Without further ado, here is a recipe for Linzer Torte Bars, which are the original cut-out cookie. This decorative dessert can be made as cookies, bars or a torte, which is how it originally appeared in Linz, Austria back in the 17th century. Even though these are typically a winter holiday treat, I think they still work now, especially since the recent snow up here in NYC is not exactly spring-like!
Linzer Torte Bars
Base and Lattice Dough:
¾ cup hazelnuts, toasted
¾ cup almonds, toasted
1 cup all-purpose flour
¾ cup whole wheat flour
1 teaspoon cinnamon
pinch of salt
¼ teaspoon baking powder
1 ½ cups unsalted butter, room temperature, and cut into ½ inch cubes
¾ cup sugar
1 egg + 1 egg yolk
1 teaspoon vanilla extract
zest of a lime
1 cup seedless raspberry jam
1 teaspoon ground flaxseeds
1 teaspoon all-purpose flour
1 egg yolk
dash of water
handful of slivered almonds (optional)
First make the base:
In the bowl of a stand mixer, cream the butter and sugar until light and creamy, about 3 minutes. Measure 3 tablespoons of flour (either variety) and set aside. Add in salt, baking powder and remaining flour to butter and sugar. Slowly mix in the egg, followed by the egg yolk, beating completely between each addition. Add the vanilla extract and lime zest, and set mixture aside.
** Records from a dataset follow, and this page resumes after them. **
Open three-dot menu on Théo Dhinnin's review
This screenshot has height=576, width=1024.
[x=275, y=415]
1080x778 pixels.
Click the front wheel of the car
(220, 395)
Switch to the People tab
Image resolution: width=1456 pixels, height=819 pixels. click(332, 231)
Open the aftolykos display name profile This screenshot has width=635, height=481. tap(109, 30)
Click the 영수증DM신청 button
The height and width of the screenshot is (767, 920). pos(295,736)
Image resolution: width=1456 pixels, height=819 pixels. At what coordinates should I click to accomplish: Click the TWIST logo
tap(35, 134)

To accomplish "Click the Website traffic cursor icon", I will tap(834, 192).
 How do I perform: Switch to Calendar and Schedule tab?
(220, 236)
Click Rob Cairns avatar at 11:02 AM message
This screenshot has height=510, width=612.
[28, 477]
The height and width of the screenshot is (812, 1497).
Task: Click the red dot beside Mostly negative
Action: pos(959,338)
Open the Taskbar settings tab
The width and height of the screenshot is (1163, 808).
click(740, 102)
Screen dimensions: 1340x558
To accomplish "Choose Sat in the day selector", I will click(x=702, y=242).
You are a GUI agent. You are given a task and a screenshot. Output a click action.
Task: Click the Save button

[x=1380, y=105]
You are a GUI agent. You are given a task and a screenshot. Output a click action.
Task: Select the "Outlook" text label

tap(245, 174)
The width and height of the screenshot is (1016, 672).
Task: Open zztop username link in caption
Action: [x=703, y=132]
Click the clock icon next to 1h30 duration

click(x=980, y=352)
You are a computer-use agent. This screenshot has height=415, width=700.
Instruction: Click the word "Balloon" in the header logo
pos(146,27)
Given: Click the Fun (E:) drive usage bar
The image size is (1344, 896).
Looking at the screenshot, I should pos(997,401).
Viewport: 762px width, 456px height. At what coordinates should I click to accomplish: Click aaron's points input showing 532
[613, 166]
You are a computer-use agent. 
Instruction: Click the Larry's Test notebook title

Using a food processor, pulse the nuts and the 3 tablespoons of flour that you saved above, until the nuts are ground but not yet in the nut-butter stage, about 10-15 seconds. Stir the nut mixture into your dough with a wooden spoon, and once combined, gently knead the dough a few times with your hands inside the bowl of your mixer. Divide the dough into two equal portions, either by eyeballing or using a kitchen scale.
Preheat the oven to 400°F and spray the bottom and sides of an 8×8 square pan with cooking spray (or butter!). Press one of the dough halves into the bottom of the pan, evenly pushing the dough into an even level that extends about ¼ inch up the sides of the pan on all sides. Bake the crust for about 15 minutes, and let cool.
While the crust is baking, throw together the filling:
Mix together the flaxseeds, flour and jam, and voilà—you have your filling! Next, roll the remaining dough out on a floured surface, until it resembles a 9-10 inch square. Now comes the cut-out part: using a sharp knife or pizza cutter, cut the dough into any shape you wish: you could do a woven lattice, strips, or cut out shapes with a small cookie cutter like I did. Top your crust with the filling, and then lightly arrange the dough shapes over the filling.
Before sticking in the oven, whip an egg yolk with a little bit of water, and brush it over the pastry. Cover with slivered almonds if you like and bake for about 40-45 minutes. Let cool completely before cutting into 16 pieces. Yum!